We like these kind of passages in the abstract. After all, most of us would like to believe that we are the kind of people that care for the vulnerable. We want to be the kind of people that feed the hungry, heal the sick, clothe the naked, and so on. My generation has rallied behind this idea of helping those in need. We hear these passages and nod knowingly. This is what we're supposed to be doing. And it is what we're supposed to be doing.

Yet these passages are unsettling to me. I know my legacy. I am of white European descent. I come from a line of fat sheep who traveled to this land and butted at the less powerful until they were scattered far, wide, and into oblivion. I know that clothes that I have worn, the technology that I have used, and so many other goods that I have consumed are made on the backs of people that are oppressed by unjust systems. I know that my government has killed innocent people with bombings and drone strikes attempting to take out bad guys.

And I sit in my nice house that has plenty of space for the five people that live here. It has electricity, heat, air conditioning, running water, cable, wi-fi, and a full fridge. Then I think about larger families than my own that live in spaces the size of a small bedroom with none of those amenities. I realize that even though I am firmly in the middle class in America, that I live like a king relative to the rest of the world.

I don't write this to make us feel guilty. But I am being honest that these passages should make us feel uncomfortable. If you are able to read this blog on a  computer or a phone, then you are one of the haves. You, like me, are a potential fat sheep; a potential goat. We need to be aware of that. We are powerful because we have the means to help save lives or, whether intentionally or not, to take away from lives.

We are about to enter into a season of extravagance in which we'll feast on more food than we can stomach and receive numerous gifts. Do not misunderstand me. Turkey dinners or receiving a new pair of shoes is not in any way evil. We simply need to be mindful.

We need to find ways in which we can aid those in need. We need to keep our eyes open for those around the world and next door who are oppressed. We need to educate ourselves about the ways in which our systems hold down, hurt, and kill children, women, and men. We need our hearts to be filled with compassion for our brothers and sisters. We need to remember that God is with them and whatever we do to harm them, whether we mean to or not, puts us on the opposite side of God. I don't know about you but I want to be with God.

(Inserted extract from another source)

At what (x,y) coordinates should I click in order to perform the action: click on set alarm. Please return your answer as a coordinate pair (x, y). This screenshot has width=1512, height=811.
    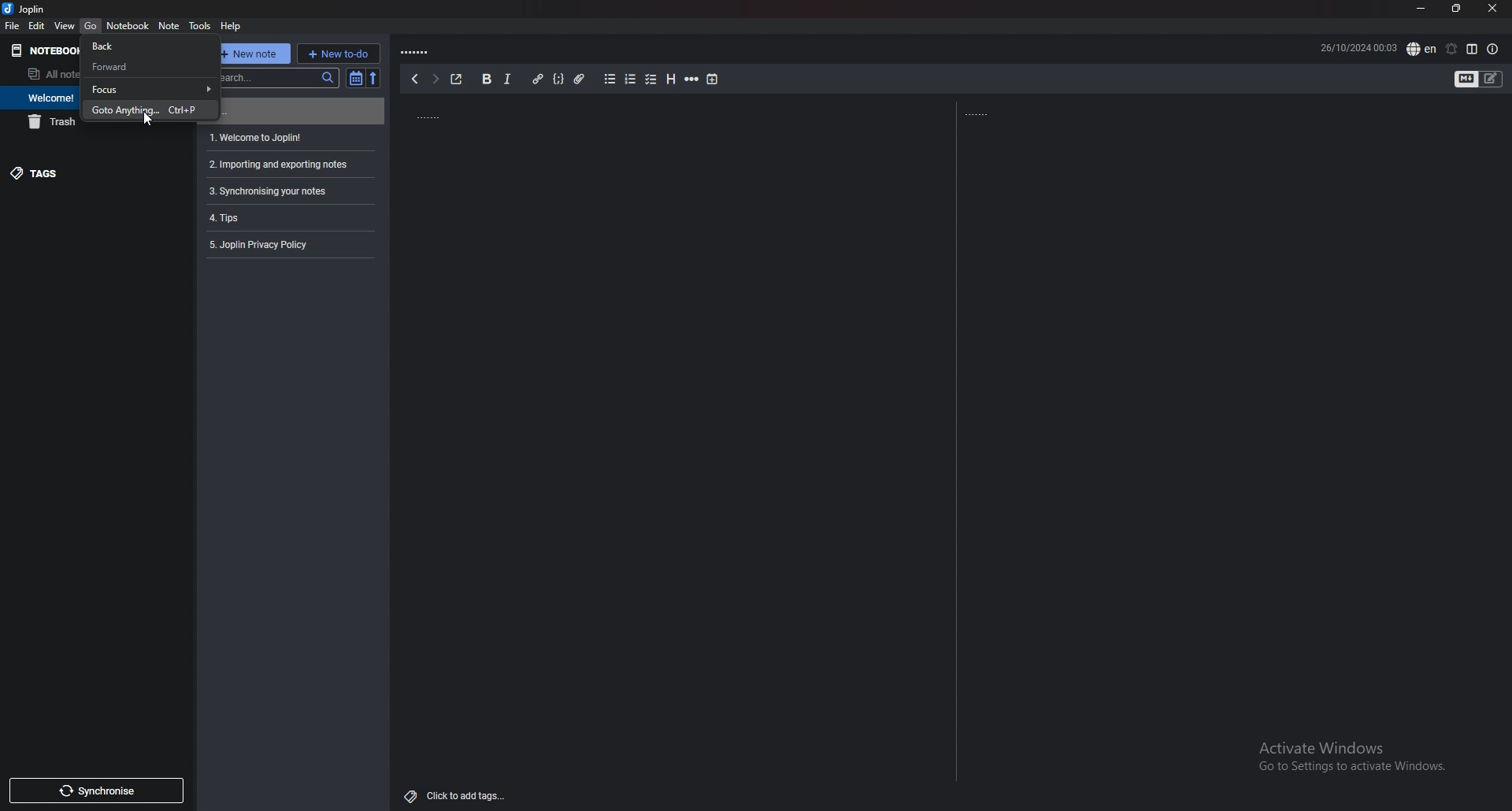
    Looking at the image, I should click on (1452, 49).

Psalm 100 also mentions sheep though it is less of an apocalyptic Animal Farm and more the comforting image that occupies my flannel graph memories of childhood. It is a beautifully simple psalm that imagines God's people gathering together in praise.

Make a joyful noise to the Lord, all the earth.
Worship the Lord with gladness; come into His presence with singing.

Know that the Lord is God.
    It is He that made us, and we are His;
     we are His people, and the sheep of His pasture.

Enter His gates with thanksgiving,
     and His courts with praise.
     Give thanks to Him, bless His name.

For the Lord is good;
     His steadfast love endures forever,
     and His faithfulness to all generations.

When I read about that worship, I cannot help but think about the fact that our worship of God is glorifying God in whatever we do. It is not just something that we do on Sundays, when we sing a song of praise, or do something spiritual. That is worship, but how I treat my neighbor is part of my worship. What I do with my time is potential worship. To worship this good and loving God necessitates loving others.

There is also this notion of unity in the passage. We are God's people. For us to fully identify with this notion, we have to look out for those who are poor and powerless. We cannot just be the people within our church walls. We has to include those about whom Jesus said "just as you did it to one of the least of these who are members of my family, you did it to me." We cannot truly enter God's presence with singing if we are ignoring significant portions of God's family.

Sigh. Like I said, it is a passage that makes me uncomfortable. Yet I think that is a good thing that it makes me uncomfortable. If it didn't make me uneasy then I would be completely numb. I think God uses discomfort sometimes to nudge us forward to love and serve. So my hope is that this season of giving would be a catalyst for us to more fully identify with the God who loves the poor and powerless.